§ **WORK INSTRUCTIONS**: Duplicate the passage of the article on ASIC and ASX disclosure priorities that opens with the words containing "ASIC and the" and closes with "on every announcement.".

§ **SOURCE PASSAGE**:
[Start]
Fewer Warning Signs, More Enforcement: What ASIC and ASX's Priorities Mean for Disclosure

ASIC and the ASX are winding back the review that used to catch problems early, shifting to enforcement after the fact. For listed entities, and miners especially, that changes the calculus on every announcement.

OR
Owen Rayner
RGC Advisory
·2 July 2026
Fewer Warning Signs, More Enforcement: What ASIC and ASX's Priorities Mean for Disclosure
ASX & ASIC FY27 priorities — the ASX joins ASIC, stepping back from prevention

What these priorities signal

In 2023, James Lonie of K&L Gates described ASIC's shift in a single image. The regulator had pulled the warning signs from the top of the cliff and parked an ambulance at the bottom. While Lonie was talking about mergers and acquisitions, ASIC's shift from prevention to enforcement response has been notable across capital markets.

Earlier this year, Joe Longo reached for the same image, with a few significant edits. In a speech to the AICD in March 2026, he cast good directors as "a fence at the top of the cliff." The shift was deliberate. Lonie put the regulator on the clifftop protecting the market. Longo put directors there instead, as the last line of defence, with the regulator waiting below.

In its inaugural Supervision Report, the ASX is shaping up to this familiar posture. It is winding back the pre-release review that used to catch problems before they reached the market, and moving to conduct monitoring and post-release compliance action. Directors keep their place at the top of the cliff. The ASX is joining ASIC at the bottom, ready to act once the fall has happened.
[End]
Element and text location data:
[Start]
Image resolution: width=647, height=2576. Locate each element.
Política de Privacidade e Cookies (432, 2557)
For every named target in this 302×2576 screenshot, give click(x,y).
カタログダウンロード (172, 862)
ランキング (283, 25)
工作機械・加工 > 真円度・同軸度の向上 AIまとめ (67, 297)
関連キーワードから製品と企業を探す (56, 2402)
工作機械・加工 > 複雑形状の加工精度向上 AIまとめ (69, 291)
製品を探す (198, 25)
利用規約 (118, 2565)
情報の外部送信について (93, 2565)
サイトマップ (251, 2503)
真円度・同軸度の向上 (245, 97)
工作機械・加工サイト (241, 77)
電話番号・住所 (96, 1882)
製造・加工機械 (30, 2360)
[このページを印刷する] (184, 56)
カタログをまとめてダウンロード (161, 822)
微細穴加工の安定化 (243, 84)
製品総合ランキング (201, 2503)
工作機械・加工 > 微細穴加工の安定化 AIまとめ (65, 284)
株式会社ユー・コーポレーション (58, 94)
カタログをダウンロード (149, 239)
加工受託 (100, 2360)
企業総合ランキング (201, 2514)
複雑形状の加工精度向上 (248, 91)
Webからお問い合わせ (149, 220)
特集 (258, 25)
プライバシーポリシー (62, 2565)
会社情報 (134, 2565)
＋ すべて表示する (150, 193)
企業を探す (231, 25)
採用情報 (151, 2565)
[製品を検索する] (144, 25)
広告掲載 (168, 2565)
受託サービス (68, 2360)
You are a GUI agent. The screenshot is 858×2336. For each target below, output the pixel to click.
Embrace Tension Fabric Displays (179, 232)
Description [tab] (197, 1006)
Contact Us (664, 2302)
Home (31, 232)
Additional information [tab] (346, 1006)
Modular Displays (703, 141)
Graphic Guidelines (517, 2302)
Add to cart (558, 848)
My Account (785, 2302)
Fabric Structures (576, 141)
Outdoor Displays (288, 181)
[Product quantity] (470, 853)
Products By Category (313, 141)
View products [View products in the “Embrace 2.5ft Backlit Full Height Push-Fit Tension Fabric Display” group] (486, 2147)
[End]
§ **FULL ANSWER**:
ASIC and the ASX are winding back the review that used to catch problems early, shifting to enforcement after the fact. For listed entities, and miners especially, that changes the calculus on every announcement.